Records for processing:
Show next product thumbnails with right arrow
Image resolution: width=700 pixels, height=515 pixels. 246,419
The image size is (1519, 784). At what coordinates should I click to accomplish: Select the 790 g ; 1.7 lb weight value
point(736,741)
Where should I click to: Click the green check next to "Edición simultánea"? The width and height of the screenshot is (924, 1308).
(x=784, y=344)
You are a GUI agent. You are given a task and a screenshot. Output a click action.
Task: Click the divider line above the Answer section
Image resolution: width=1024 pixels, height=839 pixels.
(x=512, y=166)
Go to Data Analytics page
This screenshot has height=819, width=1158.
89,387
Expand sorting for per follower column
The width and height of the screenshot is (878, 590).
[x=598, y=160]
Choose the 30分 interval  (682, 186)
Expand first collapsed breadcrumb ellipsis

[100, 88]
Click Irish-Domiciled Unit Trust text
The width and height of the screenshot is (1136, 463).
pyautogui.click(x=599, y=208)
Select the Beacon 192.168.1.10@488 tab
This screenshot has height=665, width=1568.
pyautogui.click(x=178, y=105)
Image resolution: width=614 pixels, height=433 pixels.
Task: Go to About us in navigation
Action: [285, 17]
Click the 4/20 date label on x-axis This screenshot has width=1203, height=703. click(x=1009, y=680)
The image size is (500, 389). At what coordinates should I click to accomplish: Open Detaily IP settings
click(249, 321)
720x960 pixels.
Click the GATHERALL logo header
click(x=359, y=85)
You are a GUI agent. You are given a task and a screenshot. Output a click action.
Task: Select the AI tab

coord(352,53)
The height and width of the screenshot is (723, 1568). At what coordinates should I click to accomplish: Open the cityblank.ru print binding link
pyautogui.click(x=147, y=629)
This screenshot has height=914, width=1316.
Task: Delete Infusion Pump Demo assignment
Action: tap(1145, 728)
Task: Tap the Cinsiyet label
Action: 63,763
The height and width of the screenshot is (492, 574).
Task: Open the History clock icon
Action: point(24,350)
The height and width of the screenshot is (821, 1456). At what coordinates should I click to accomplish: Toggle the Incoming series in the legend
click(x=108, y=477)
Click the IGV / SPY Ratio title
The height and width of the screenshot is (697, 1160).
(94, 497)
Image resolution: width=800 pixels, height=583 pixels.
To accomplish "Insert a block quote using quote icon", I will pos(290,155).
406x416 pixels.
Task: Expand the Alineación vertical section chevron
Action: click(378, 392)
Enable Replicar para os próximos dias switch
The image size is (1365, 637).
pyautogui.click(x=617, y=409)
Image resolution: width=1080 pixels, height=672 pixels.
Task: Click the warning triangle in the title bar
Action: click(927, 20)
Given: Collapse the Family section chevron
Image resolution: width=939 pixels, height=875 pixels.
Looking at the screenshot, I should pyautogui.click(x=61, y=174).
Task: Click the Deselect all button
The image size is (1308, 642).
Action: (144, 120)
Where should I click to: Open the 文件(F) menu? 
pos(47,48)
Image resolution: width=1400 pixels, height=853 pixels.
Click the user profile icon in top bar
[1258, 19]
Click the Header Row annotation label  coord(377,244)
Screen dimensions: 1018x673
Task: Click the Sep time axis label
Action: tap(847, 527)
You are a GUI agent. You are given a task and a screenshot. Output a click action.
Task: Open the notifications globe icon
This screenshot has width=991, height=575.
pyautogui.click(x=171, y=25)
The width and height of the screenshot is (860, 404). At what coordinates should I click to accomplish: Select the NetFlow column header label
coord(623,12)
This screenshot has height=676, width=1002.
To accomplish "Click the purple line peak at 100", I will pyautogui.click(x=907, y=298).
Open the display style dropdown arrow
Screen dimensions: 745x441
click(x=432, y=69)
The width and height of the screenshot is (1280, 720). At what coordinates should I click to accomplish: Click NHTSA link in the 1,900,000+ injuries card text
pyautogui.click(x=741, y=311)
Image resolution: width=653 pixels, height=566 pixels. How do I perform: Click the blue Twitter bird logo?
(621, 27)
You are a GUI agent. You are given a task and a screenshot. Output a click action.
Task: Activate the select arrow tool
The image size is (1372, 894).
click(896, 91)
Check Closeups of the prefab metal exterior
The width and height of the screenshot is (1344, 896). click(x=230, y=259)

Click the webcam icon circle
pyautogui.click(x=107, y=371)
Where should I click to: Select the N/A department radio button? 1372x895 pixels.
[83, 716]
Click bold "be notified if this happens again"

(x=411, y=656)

Exercise aim: Write down again, exactly as given, only the lines above that fall from the line with "Image resolution: width=939" to the line with "This screenshot has height=676, width=1002.", inclusive.

Written response:
Image resolution: width=939 pixels, height=875 pixels.
Looking at the screenshot, I should pyautogui.click(x=61, y=174).
Task: Click the Deselect all button
The image size is (1308, 642).
Action: (144, 120)
Where should I click to: Open the 文件(F) menu? 
pos(47,48)
Image resolution: width=1400 pixels, height=853 pixels.
Click the user profile icon in top bar
[1258, 19]
Click the Header Row annotation label  coord(377,244)
Screen dimensions: 1018x673
Task: Click the Sep time axis label
Action: tap(847, 527)
You are a GUI agent. You are given a task and a screenshot. Output a click action.
Task: Open the notifications globe icon
This screenshot has width=991, height=575.
pyautogui.click(x=171, y=25)
The width and height of the screenshot is (860, 404). At what coordinates should I click to accomplish: Select the NetFlow column header label
coord(623,12)
This screenshot has height=676, width=1002.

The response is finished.